A verdade é que devemos buscar as saídas, de toda e qualquer situação, dentro de nós mesmos, e permitir aos outros que façam o mesmo. Vivemos dentro de um padrão de certo e errado, e acreditamos nesses padrões de pensamentos como absolutos, e é aí que nos enganamos com muita frequência, pois o que é certo e o que é errado? Todos nós sabemos muito bem, que esses padrões são mutáveis, na história, na ciência, na moda, na política, na cultura, nas diferentes gerações, eu pergunto, por que eles só são imutáveis em nossos conceitos individuais? No mínimo é uma loucura. O problema é que é muito mais confortável termos respostas prontas para nossas angústias e dúvidas, melhor ainda que a orientação venha de fora, porque assim, nos eximimos de responsabilidade. Na verdade, o julgamento passa a ser um conforto, pois ele é conhecido, então nos adaptamos ao modelo de perfeição, para sermos julgados como bonzinhos, e assim, nos afastamos cada vez mais, de nosso verdadeiro eu... muito trite, não? Deixamos nossos ideais pessoais, nossos sonhos, nossos sentimentos, completamente enterrados dentro de nós, de tal forma, que às vezes, nem conseguimos mais identificar o que de fato desejamos, e tudo isso para nos acomodarmos nos moldes culturais pré-determinados, por puro medo de errar, e de ser rejeitado, e de não ser amado, quando temos o amor mais importante dentro de nós mesmos, o amor de Nosso Pai Maior e o nosso amor próprio. Como os outros estão, mais ou menos, na mesma luta interna, acabamos por ficar solitários e infelizes, segurando um pires, onde possa ser depositado um pouco de amor para nós, e cada vez mais frustrados, por vivermos inseguros e com medo de tudo, sem nem ao menos, detectarmos o por quê, portanto, sem chances de retomar o rumo de nossas vidas.

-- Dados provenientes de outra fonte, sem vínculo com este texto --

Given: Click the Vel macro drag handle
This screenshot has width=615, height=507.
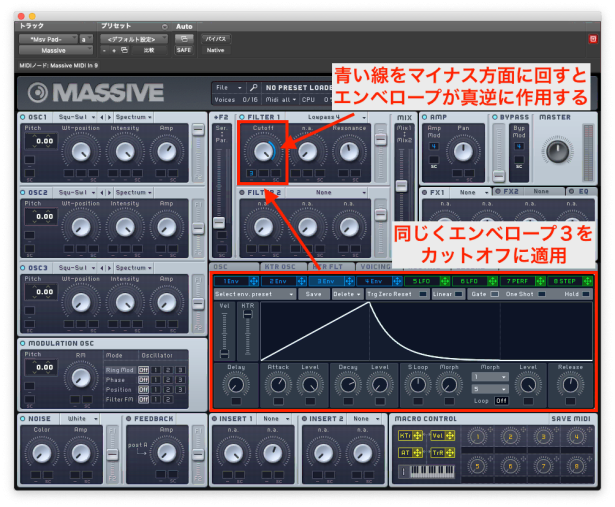Looking at the screenshot, I should (451, 435).
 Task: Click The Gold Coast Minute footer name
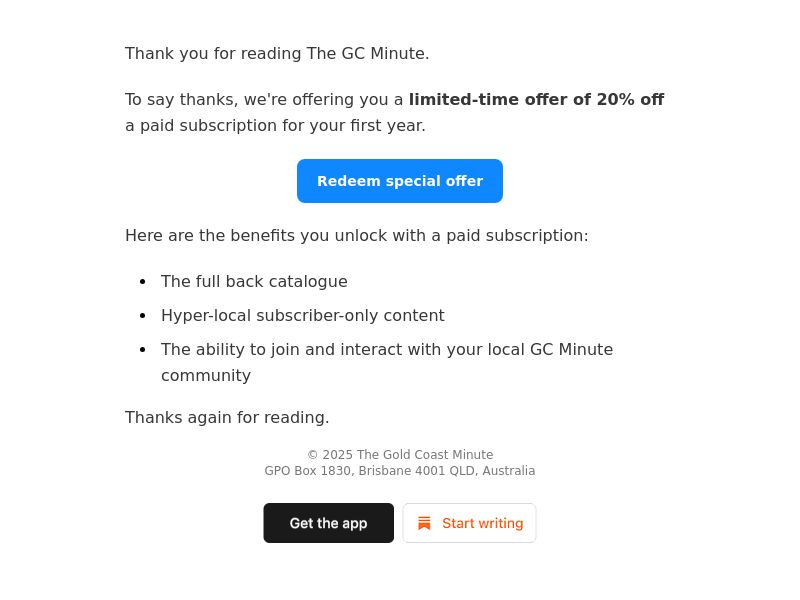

Liberdade requer autonomia, autonomia requer responsabilidade, e responsabilidade assusta, dá medo. Portanto, queremos ser livres, mas temos medo de o ser, e assim vamos jogando o joguinho do faz de conta, na vã tentativa de evitarmos o medo, e, ironicamente, com medo de sermos descobertos. Vale a pena? Importante refletirmos sobre nossos medos, através dessa ótica, mas existem outros mecanismos, que abordarei no próximo texto.